Can you imagine the untold suffering that would be imposed if women who have lost a child were subjected to insulting and unfeeling questioning about what she did or did not do to contribute to the death of her unborn child? Does anyone who tries to legislate this issue comprehend how far this would have to go if you really take the rhetoric seriously? At the very least, many miscarriages might be tried as “manslaughter” or something.
I am fully supportive of legislation that puts some controls on abortion decisions (especially those that leave most of the decision with the mother and her physician)to eliminate elective abortions. I see no reason for women who engage in sexual relations to be unduly protected from natural consequences so to speak!

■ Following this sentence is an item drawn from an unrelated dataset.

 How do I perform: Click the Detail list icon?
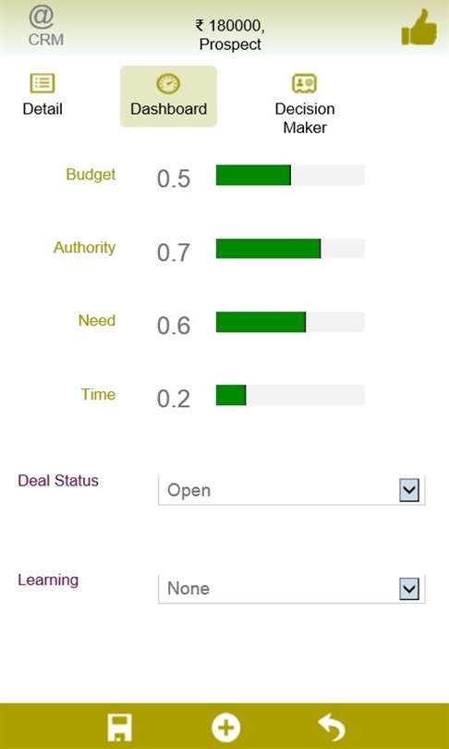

But you have to be sure that all forms of birth control are NOT outlawed by the legislation (e.g., you have to back off the standard that somehow every fertilized egg is a pregnancy, when it probably isn’t even true without birth control). As for other “loopholes” on rape, incest, or welfare of the mother, I again would default to giving some space to the doctor to take the lead on those decisions.
Actually the argument that abortion must be legal or women would be constantly subject to pregnancy testing isn’t valid.

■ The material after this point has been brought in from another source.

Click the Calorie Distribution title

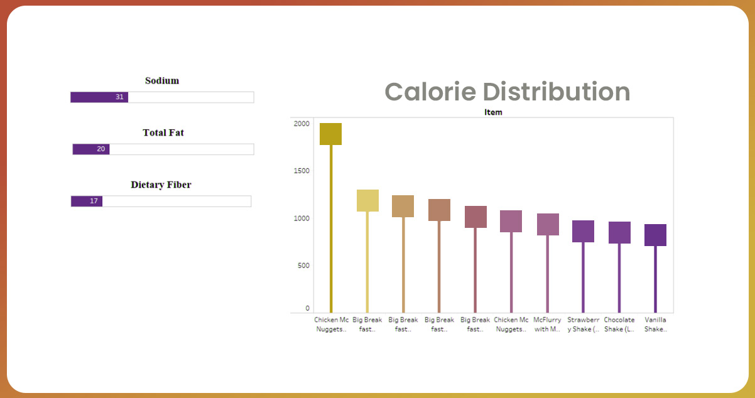point(507,92)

It is, in most states, illegal for minors to consume alcohol. This doesn’t require all minors to be tested regularly to verify they have not been consuming alcohol.
Making abortions illegal is a simple as making them illegal. Setting penalties for doctors who kill babies is pretty simple. The doctor knows what he is doing and may even get away with it for some period, but when caught he loses his license and goes to prison.
If we provide a penalty for the mother who kills her 7 year old child why not a 7 month old child in the womb? No we won’t catch all of them or even most of them. We will catch some and that will provide the dis-incentive needed to greatly reduce the number of abortions.
Your argument, that we can’t catch them all so we shouldn’t catch any is not valid.
Is it possible false accusations will be made? As occurs with every other type of crime? Of course. We don’t base decisions regarding criminalizing murder or rape on whether or not the guilty might go free and the innocent may occasionally be convicted. Why should this crime be any different?
Instead we try our best to make sure the innocent go free and as many of the guilty as possible are punished for their acts.
About 1 million Americans are murdered in the womb every year. Making abortion illegal might easily reduce that number by 90%. That is 900,000 fewer murders every year.
You can’t compare laws against alcohol comsumption with laws against murder. If anti-abortion legislation takes the form of restricting “acceptable” conditions of abortion and doesn’t make it murder, you are right. As I stated, I am supportive of legislation that makes it illegal for elective abortions–it’s a stupid form of birth control first and foremost!
But making it murder changes the entire equation. IF there is another entity that the law recognizes as a legal human being with rights, then it would be all too easy to interpret and extend the laws just as I said. In fact, laws against consumption of “illegal” drugs or consumption of alcohol by minors are just “social” management exercises.